• Passage to read:
*-*-*

ProLiant Servers (ML,DL,SL)
cancel
Showing results for 
Search instead for 
Did you mean: 

Predictive Failure - Actions to take?

SOLVED
Go to solution
Miriam Haber
Occasional Advisor

Predictive Failure - Actions to take?

We have a database serving our website that has a RAID 5 array. One of the drives is showing "Predictive Failure" status in Compaq Insight Manager.

Since we cannot take this server down, it seems the only thing to do is wait for the drive to fail and then hot-swap it.

Or is there a way to remove that drive from the RAID array before it fails? Thanks!
10 REPLIES
Mark Cloutier
Respected Contributor
Solution

Re: Predictive Failure - Actions to take?

Dear Miriam,
You are right. Even though the drive has been marked as Pre-Failure, you still have to shut down the server to replace it. There is no way around this until the drive has failed.
To protect your data you might want to look at having an on-line spare for the RAID.

Mark
We are here for a good time, not a long time!
Jim Colley_1
Occasional Contributor

Re: Predictive Failure - Actions to take?

If you have a warranty on the system, you should call for a new drive now. The predictive failure message is all you need to order a new drive. Then the drive is in your hand when the old one fails.
Doug de Werd
Honored Contributor

Re: Predictive Failure - Actions to take?

If the drive is connected to a Smart Array Controller, you should not have to shut down the system to make the change (such are the virtues of hot-plug drives!). Once you have the spare drive, simply pull the other drive out (which in effect will "fail" it) and plug in the replacement. The RAID set will automatically rebuild in the background.

However, a couple of things to remember - first, ALWAYS have a backup of your data before you do this, and second, remember that during the rebuild, you do not have RAID protection until the rebuild is complete, For this reason, you may want to schedule the rebuild during off hours (also, the speed of the rebuild is dependent on how much regular disk I/O is occurring, so if there is little or no disk I/O, then the rebuild will complete faster).

This applies to Smart Array Controllers - if you have another type of controller, then it might not work the same way.

Thanks,
Doug
Expert in ProLiant Clusters

Re: Predictive Failure - Actions to take?

Could Mark describe the circumstances that make his answer correct? Like Doug mentions, I have changed drives on Smart Array Controllers using RAID 5 that were still working. I have not had to shut down the system, wait for the drive to fail, or even reboot the server when swapping the drive. But if there are times I need to shut it down or wait for the failure I want to know when.
Miriam Haber
Occasional Advisor

Re: Predictive Failure - Actions to take?

Thank you for the feedback. Since this is a production server for our company's website, I have taken the cautious route and let it continue running with the "failing" drive in place. Oddly, though the drive is in "predictive failure" mode, it has not yet failed.

I called Compaq tech support and they said I may be getting a false alert. Uusually, the drive would fail within 24 hours of the "Predictive Failure" status message. There is a patch I need to add to prevent false alarms. However, since the patch also requires a reboot, it will have to wait until the next scheduled maintenance.
Mark Cloutier
Respected Contributor

Re: Predictive Failure - Actions to take?

*-*-*

• Data provided:
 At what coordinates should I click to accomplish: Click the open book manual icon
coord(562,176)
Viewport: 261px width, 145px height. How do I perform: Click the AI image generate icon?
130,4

*-*-*

• Task: Write down, word for word, the stretch of the RAID drive thread from "Thank you for" through "not yet failed.". Work only from the forum thread about the failing RAID drive, not from the data.

• Correct result:
Thank you for the feedback. Since this is a production server for our company's website, I have taken the cautious route and let it continue running with the "failing" drive in place. Oddly, though the drive is in "predictive failure" mode, it has not yet failed.